En 1973. Fela avait dressé un grillage de 4 mètres de haut autour de chez lui et symboliquement décrété que ce territoire était désormais autonome et porterait le nom de république de Kalakuta, Kalakuta étant le nom de la cellule qu’il occupait à la prison d’Alagbon Close. Mais assez rapidement, c’est toute cette partie de Moshalasi un quartier de Lagos qui est devenue Kalakuta, soit par sympathie, soit parce que l’endroit permettait aux vendeurs d’herbe, de cigarettes ou de bouffe de faire leur commerce.
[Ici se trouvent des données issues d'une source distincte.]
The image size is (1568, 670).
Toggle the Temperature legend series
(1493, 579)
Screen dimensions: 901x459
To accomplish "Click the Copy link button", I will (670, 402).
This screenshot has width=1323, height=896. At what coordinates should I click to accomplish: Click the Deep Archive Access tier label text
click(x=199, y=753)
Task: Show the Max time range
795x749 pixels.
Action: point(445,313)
Autour du Shrine et de la maison de Fela, un véritable Etat dans l’Etat s’est créé, qui forcément gênait les autorités.
Cette république était-elle régie par des lois ?
Elle ne possédait pas de constitution mais vivait selon des lois non écrites de solidarité et d’assistance mutuelle.
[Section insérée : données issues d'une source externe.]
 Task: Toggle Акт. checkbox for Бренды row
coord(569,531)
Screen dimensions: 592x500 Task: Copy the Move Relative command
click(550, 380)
Sachant à quel point le pouvoir redoutait de voir son influence grandir, il est presque étonnant que Fela n’ait pas été victime d’une tentative d’assassinat.
A chaque fois que Fela subissait une agression, il devenait plus populaire. A la fin, cette popularité lui servait presque de gilet pare-balles. Je ne crois pas que Gowon, Obasanjo ou Murtala Ramat Muhammad généraux-présidents qui se sont succédé au pouvoir avaient les couilles pour le faire. Abacha était assez fou pour le faire, mais Fela ne représentait plus sous sa présidence un tel danger.
Quelle qualité principale retiendriez-vous de la personnalité de Fela ?
Son courage. C’est une chose que j’ai toujours admirée chez lui. Il était toujours en ligne de front, jamais à l’arrière. Toutes les manifestations, toutes les opérations, il les a toujours entreprises devant. C’est pour cela que son exemple est si fort. Beaucoup pensent qu’il utilisait la magie pour entraîner les gens à sa suite alors que c’était son charisme, sa capacité à affronter le feu qui le rendaient si populaire. Lorsqu’il est allé déposer un cercueil dans la cour de Dodan Barracks l’équivalent nigérian de l’Elysée , c’est lui qui conduisait le bus. Pareil pour l’affaire Abiola.
Dans votre livre, vous dites avoir quitté Fela en raison de l’importance croissante que prenaient dans sa vie la magie et le paranormal.
En 1981, Fela a fait la connaissance de ce magicien d’origine ghanéenne, le professeur Hindu, une espèce de David Copperfield africain qui donnait des spectacles ici et là. A l’époque, Fela commençait à faire des sacrifices sur scène. A arracher la tête de poulets avec les dents. J’ai commencé à remettre en question ces pratiques et Fela n’a pas aimé. Aujourd’hui, je comprends. Le système parvient à te frustrer au point que tu cherches à te réfugier dans un ailleurs. Quand tu as été jugé, condamné, emprisonné, battu, persécuté, quand on a brûlé ta maison, défenestré ta propre mère, à la fin tu cherches une issue de secours. Et l’issue de secours que Fela a trouvée fut dans ces pratiques occultes.
Fela est en train de faire l’objet d’un culte, profane et religieux. Cette nouvelle dimension va-t-elle permettre à son message d’être mieux utilisé ou bien constitue-t-elle le début d’une certaine stagnation de sa pensée ?
Cela signifie que dans quelques années on parlera de Fela dans les écoles, qu’il sera célébré dans tout le pays, qu’il fera partie de notre histoire, que sa musique sera jouée partout. Cela veut dire aussi que les textes que chantait Fela hier sont devenus les évidences d’aujourd’hui.